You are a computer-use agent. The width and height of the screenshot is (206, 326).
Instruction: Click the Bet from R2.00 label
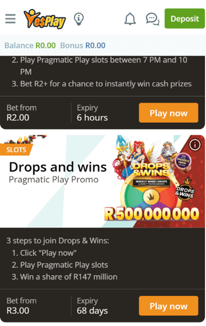pos(22,113)
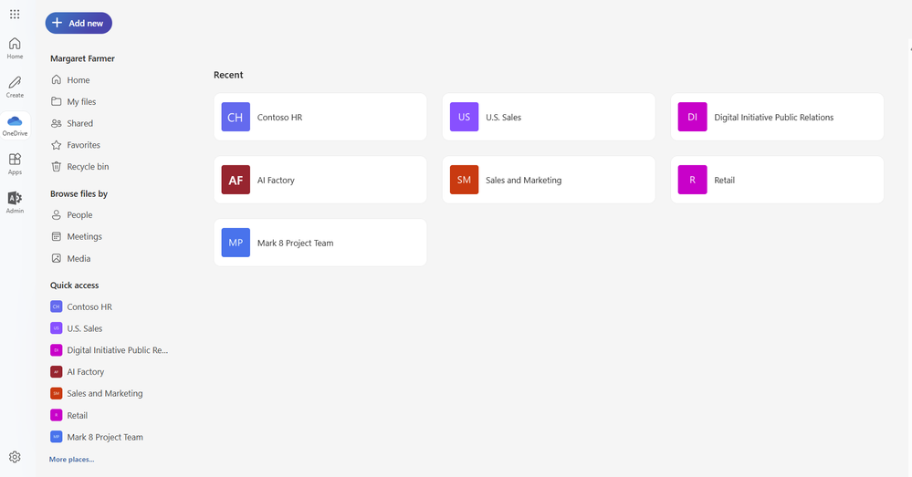Open Apps in the left rail
Screen dimensions: 912x477
coord(15,163)
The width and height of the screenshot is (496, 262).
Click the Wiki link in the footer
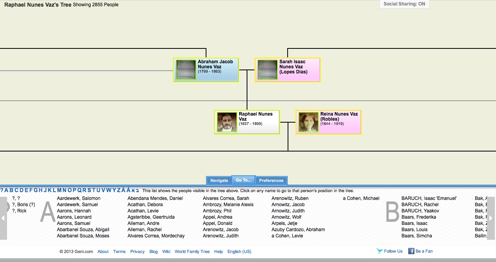click(166, 251)
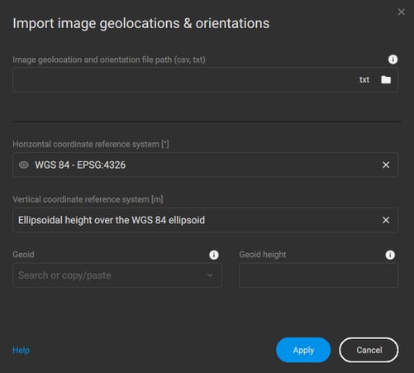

◆ ◆ ◆ ◆ ◆ ◆ ◆

ACTIVITY ::
Each entry above should be reproduced exactly, with the pictures removed.

TASK RESPONSE ::
You are a computer-use agent. The width and height of the screenshot is (206, 326).
Instruction: Click the Bet from R2.00 label
pos(22,113)
Open Apps in the left rail
Screen dimensions: 912x477
coord(15,163)
The width and height of the screenshot is (496, 262).
Click the Wiki link in the footer
click(166, 251)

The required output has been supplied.